In September, Citi Treasury and Trade Solutions unveiled a digital asset solution designed to enhance cash management and trade finance capabilities. This solution uses blockchain and smart contracts to provide institutional clients with “always-on” and programmable financial services.

“The true intrinsic value of blockchain, which is around programmability of transactions, immutability of transactions, and the ability to do delivery versus payment and always-on types of payments, has yet to be unlocked,” Mastercard Chief Digital Officer Jorn Lambert told PYMNTS in July.

And as Pat Thelen, vice president of global account management at Ripple, said to PYMNTS on Oct. 6, “innovation is relentless. And innovation and competition will find a way to apply the technology that is already here. The technology is ready now. You have commercial banks, central banks and institutional players leaning in.”

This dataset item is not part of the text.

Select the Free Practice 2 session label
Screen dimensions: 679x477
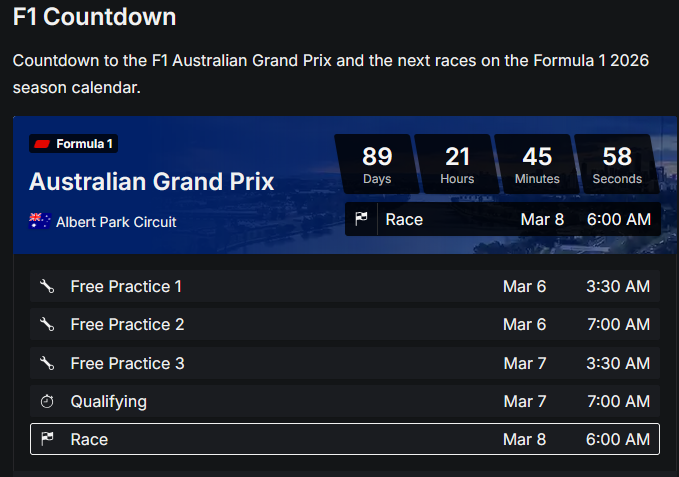click(x=127, y=325)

Read more: Financial Blockchain Technology Gains Ground While Crypto’s Future Remains Uncertain

Bringing Transparency and Efficiency to Traditional Processes

The blockchain story, it bears repeating, isn’t a new one — and at least for now, limited real-world and above-board utility has appeared.

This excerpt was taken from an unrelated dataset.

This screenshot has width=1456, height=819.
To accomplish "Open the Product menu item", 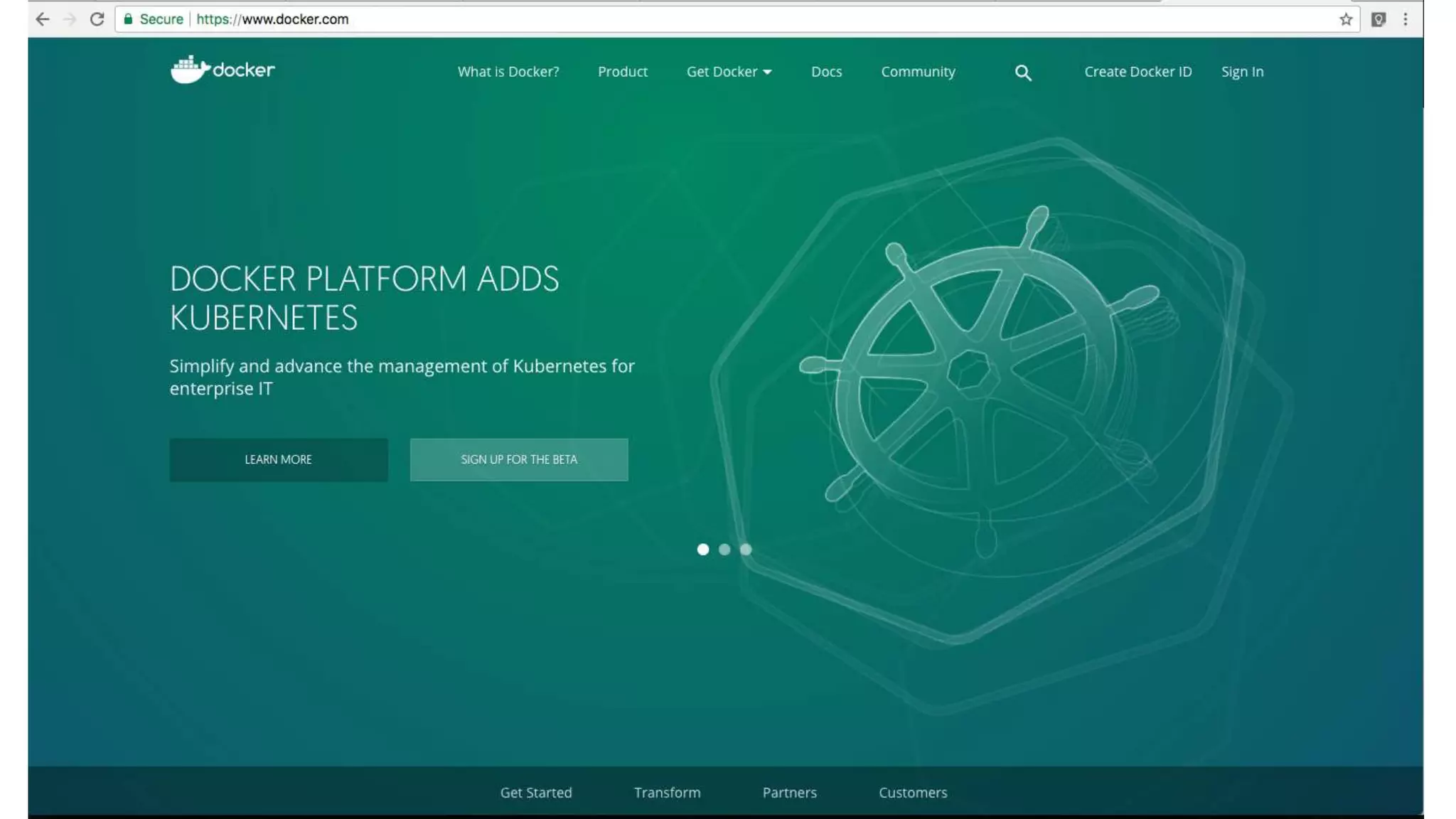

But there are several ways in which blockchain can bring about significant changes in cross-border trade and project financing, many of which are due to existing inefficiencies across legacy processes.

For example, the ownership of most private assets today is commonly tracked on spreadsheets and centralized databases. When it comes to something like a trade finance document with many counterparties, the parties themselves are usually entrusted with the responsibility to submit paperwork around contract terms. Manual effort is almost always required to verify, consolidate and if need be rectify these documents, which is both cost- and time-intensive.

In contrast, blockchain enables the use of smart contracts, self-executing contracts with the terms of the agreement directly written into code. This can automate various aspects of trade financing, such as payment settlements, reducing the need for intermediaries and minimizing the risk of fraud. Blockchain also digitizes and securely stores documents such as invoices, bills of lading and letters of credit on a distributed ledger. This reduces the chances of errors, delays, and fraud associated with paper-based documentation.

As found in “Corporate Changes in Payment Practices: A Deep Dive Into the Real Estate Industry,” a PYMNTS Intelligence study in collaboration with The Clearing House, international transactions through conventional techniques in the real estate sector can be difficult, expensive and require additional documentation. However, with cryptocurrency, transactions can be executed swiftly and efficiently, regardless of the location of the parties involved. This simplifies the process for international investors.

Still, the bottleneck around scalable adoption of tokenized digital assets continues to be centered around whether the use cases of tokenized assets can perform better than the options that already exist today — and whether that performance warrants a rug-pull investment into an all-new and unproven infrastructure.